§ **EXERCISE REQUIREMENTS**
Print the data between the line holding "is (708, 1024)." and the line holding "Looking at the image, I should click on (866, 352).", inclusive, with every character unchanged.

§ **DATA TO PROCESS**
━━━━━━━━━━
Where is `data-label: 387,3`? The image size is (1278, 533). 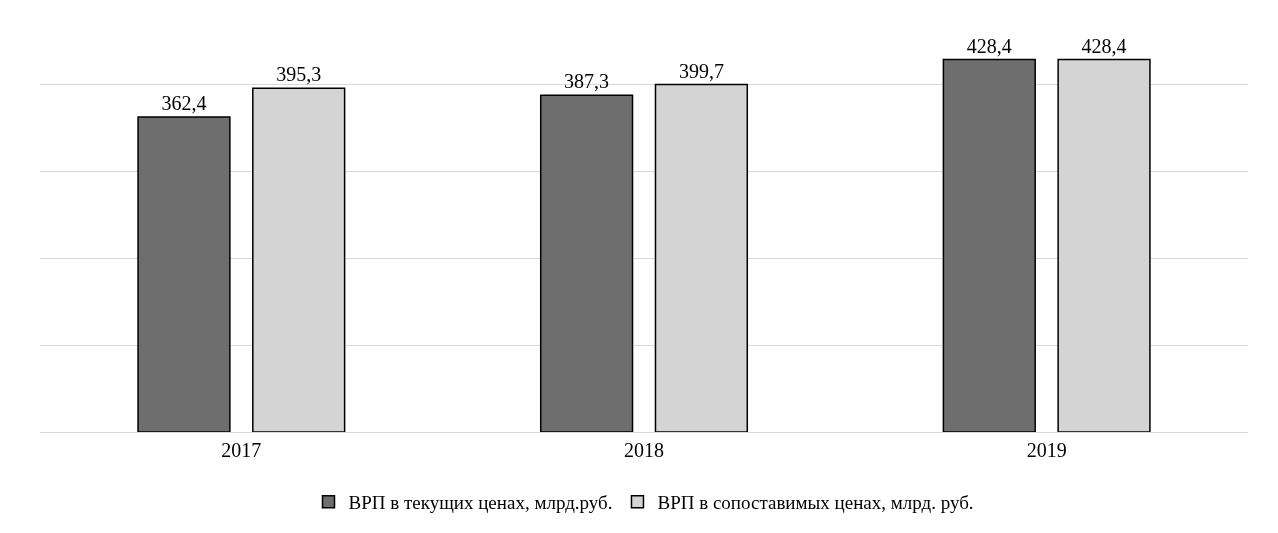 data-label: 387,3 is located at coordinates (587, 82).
━━━━━━━━━━
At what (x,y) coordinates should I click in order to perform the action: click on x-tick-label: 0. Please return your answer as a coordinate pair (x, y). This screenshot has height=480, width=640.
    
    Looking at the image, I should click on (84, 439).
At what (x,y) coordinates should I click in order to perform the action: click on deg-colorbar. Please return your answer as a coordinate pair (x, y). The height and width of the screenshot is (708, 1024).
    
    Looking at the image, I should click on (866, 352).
━━━━━━━━━━
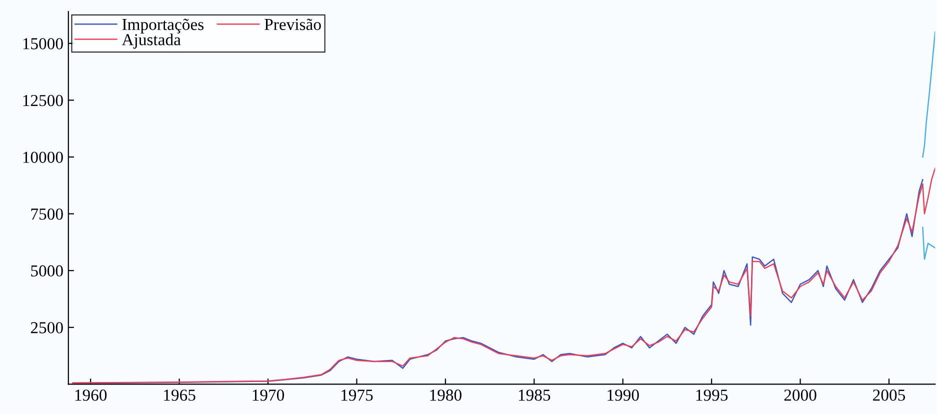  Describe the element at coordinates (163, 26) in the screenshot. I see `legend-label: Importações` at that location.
━━━━━━━━━━
§ **ANSWER SPACE**
At what (x,y) coordinates should I click in order to perform the action: click on deg-colorbar. Please return your answer as a coordinate pair (x, y). The height and width of the screenshot is (708, 1024).
    
    Looking at the image, I should click on (866, 352).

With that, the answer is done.